Baca juga: Lima Terdakwa Kasus Izin Ekspor Minyak Goreng Bakal Dituntut Hari Ini
Kemudian, Senior Manager Corporate Affairs Permata Hijau Group, Stanley MA; Komisaris PT Wilmar Nabati Indonesia, Master Parulian Tumanggor; dan General Manager bagian General Affairs PT Musim Mas, Pierre Togar Sitanggang.
“Hari ini agendanya pembacaan tuntutan dari jaksa penuntut umum, bagaimana Bu Jaksa?" kata Hakim Liliek dalam persidangan di Pengadilan Tindak Pidana Korupsi (Tipikor) pada Pengadilan Negeri (PN) Jakarta Pusat, Rabu (21/12/2022).
Atas pertanyaan itu, Jaksa lantas mengajukan permohonan penundaan sidang lantaran tuntutan terhadap para terdakwa belum siap.

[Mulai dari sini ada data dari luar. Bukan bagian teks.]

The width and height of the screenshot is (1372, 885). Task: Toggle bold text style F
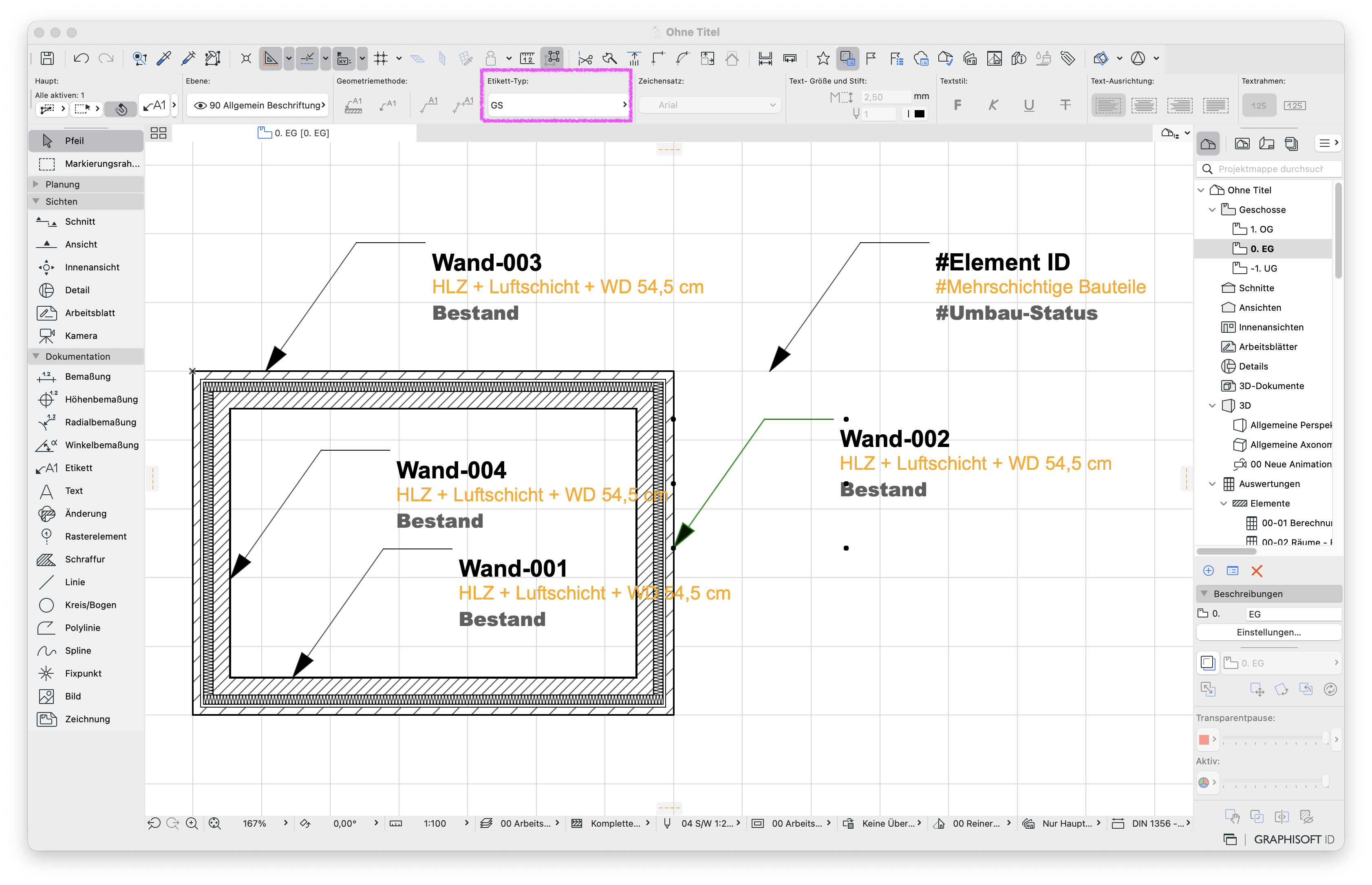click(x=957, y=105)
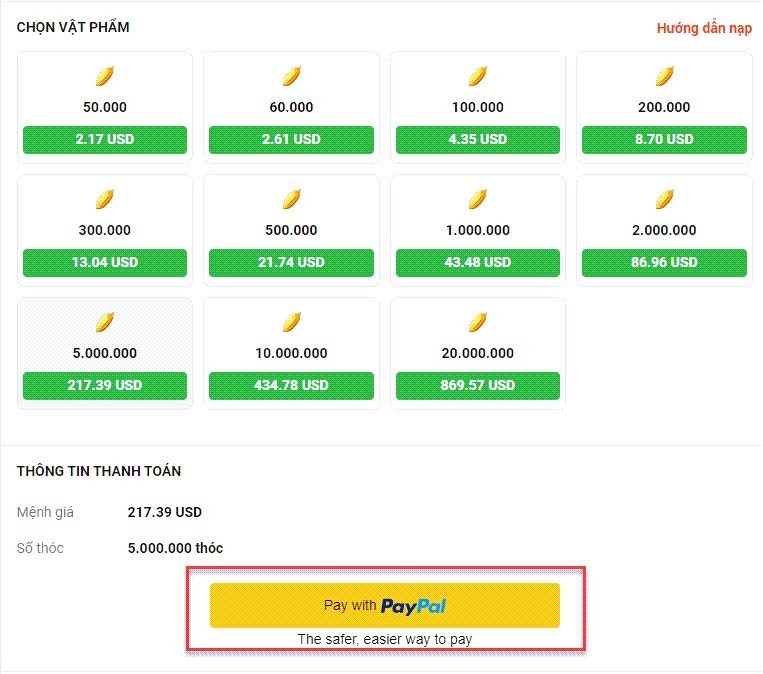This screenshot has width=763, height=674.
Task: Click the grain icon above 20.000.000
Action: click(478, 322)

“Terima kasih majelis, sebelumnya pada hari ini kami dijadwalkan untuk membacakan tuntutan, namun karena ada beberapa hal yang perlu kami pertimbangkan yang sangat penting dalam tuntutan sampai hari mungkin belum bisa kami bacakan,” kata Jaksa.
“Jadi kami memohon kepada majelis untuk memberi waktu kepada kami,” ucap dia.

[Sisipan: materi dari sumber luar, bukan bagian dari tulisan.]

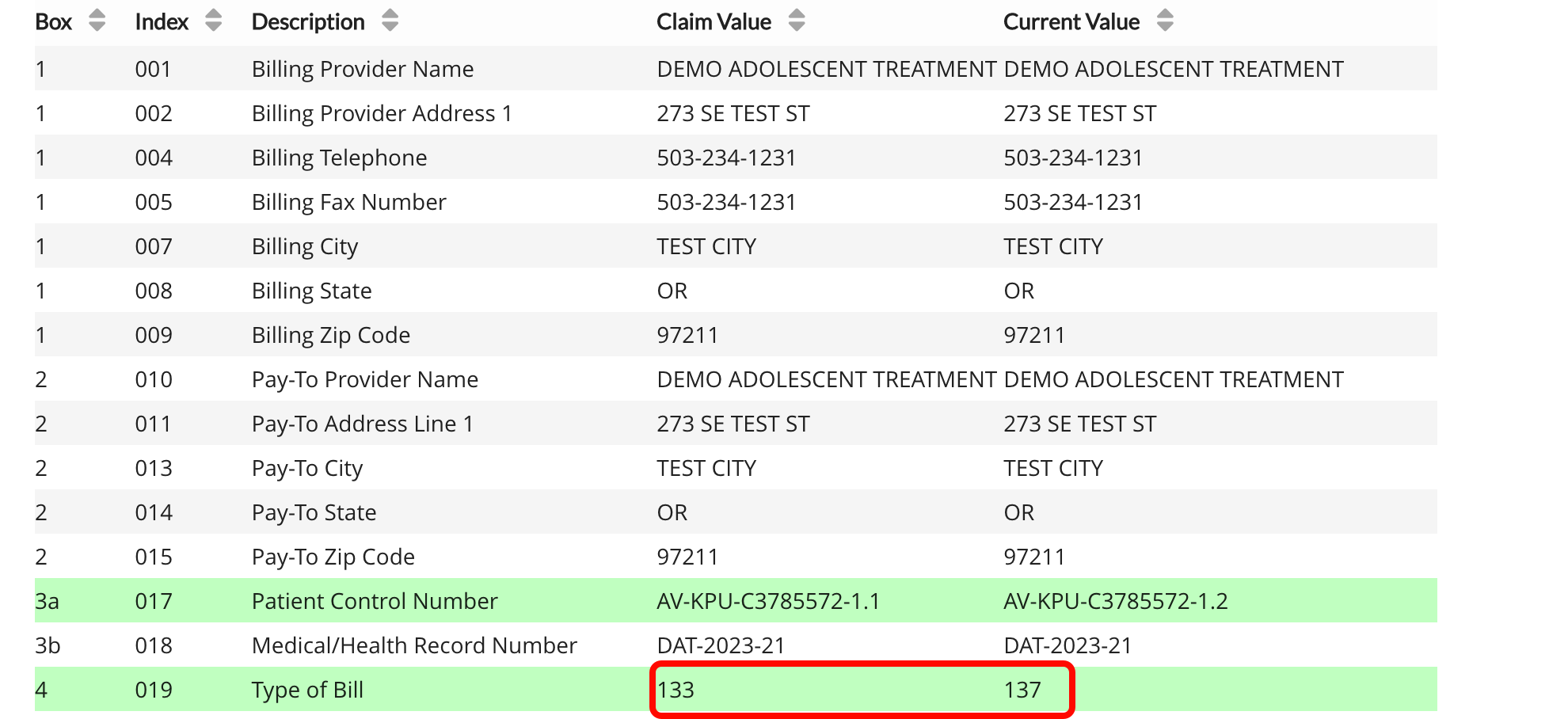Viewport: 1568px width, 719px height.
Task: Click the Type of Bill description
Action: (307, 690)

Atas permohonan tersebut, Hakim Liliek pun membuat penetapan agar sidang dengan agenda tuntutan digelar Kamis (22/12/2022) besok.
“Demkian ya karena tuntan belum siap, saya beri waktu untuk besok tanggal 22 Desember jam 14.00,” ujar Hakim Liliek.
Dalam kasus ini, eks Dirjen Daglu itu didakwa melakukan dugaan perbuatan melawan hukum dalam menerbitkan izin ekspor CPO atau minyak sawit mentah.
Baca juga: Dugaan Korupsi Minyak Goreng, Jaksa Duga Grup Wilmar Raup Keuntungan Ilegal Rp 1,6 Triliun
Tindakan Wisnu memberikan persetujuan ekspor (PE) juga diduga telah memperkaya orang lain maupun korporasi.
Menurut Jaksa, perbuatan itu dilakukan secara bersama-sama dengan empat terdakwa lainnya. Akibatnya, timbul kerugian sekitar Rp 18,3 triliun.
Kerugian tersebut merupakan jumlah total dari kerugian negara sebesar Rp 6.047.645.700.000 dan kerugian ekonomi sebesar Rp 12.312053.298.925.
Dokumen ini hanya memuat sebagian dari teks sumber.